Social Assistance Targeting in Uganda
Implications for social cohesion in communities
This study aims to enhance the understanding of social assistance targeting in Uganda, providing evidence to help policymakers and practitioners improve the effectiveness and impact of interventions on social cohesion. Uganda’s varied social protection programs, set against a backdrop of economic shocks and limited resources, offer a rich context for analyzing the implications of different targeting mechanisms on social cohesion.
Social cohesion is deeply rooted in Ugandan society, where communities traditionally take collective responsibility for member wellbeing. This study examines social cohesion in relation to communal ties, including those formed through village solidarity, religious structures, and traditional forms of support. Development programs, however, can disrupt these existing social structures. The interplay between social protection and social cohesion is critical, as both aim to enhance equality and wellbeing within society. According to Babajanian (2012), social protection can positively influence social cohesion by establishing citizenship rights, alleviating poverty, reducing inequalities, combating social exclusion, and strengthening social capital and interpersonal relationships. Effective program design is crucial to ensure social protection enhances social inclusion without causing harm.

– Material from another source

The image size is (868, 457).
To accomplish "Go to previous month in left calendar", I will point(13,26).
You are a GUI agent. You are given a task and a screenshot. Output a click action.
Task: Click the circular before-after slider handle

The methodology of this study includes a literature review and a predominantly qualitative mixed-method research approach. It involves mapping out social assistance programs in Uganda and examining the implications of various targeting approaches – both universal and poverty-targeted – on social cohesion. Fieldwork was conducted over two weeks in May 2023 in Kampala, Arua, Koboko, and Yumbe districts. The study encompasses five programs: GEG, UCWP, DRDIP, NutriCash, and the Senior Citizens Grant. Data collection included thirteen key informant interviews with government institutions, development agencies, NGOs, and community groups involved in the design, implementation, and monitoring of these programs. Additionally, fourteen focus group discussions with a total of 196 participants were held, encompassing beneficiaries, non-beneficiaries, host and refugee communities, mentors, and community targeting groups.
The report aims to provide a comprehensive mapping of Uganda’s social assistance targeting mechanisms, assess their impact on social cohesion, and offer key learnings and policy recommendations to enhance the effectiveness of these programs. The findings are expected to contribute to a nuanced understanding of how different targeting approaches influence social dynamics and communal ties in Uganda.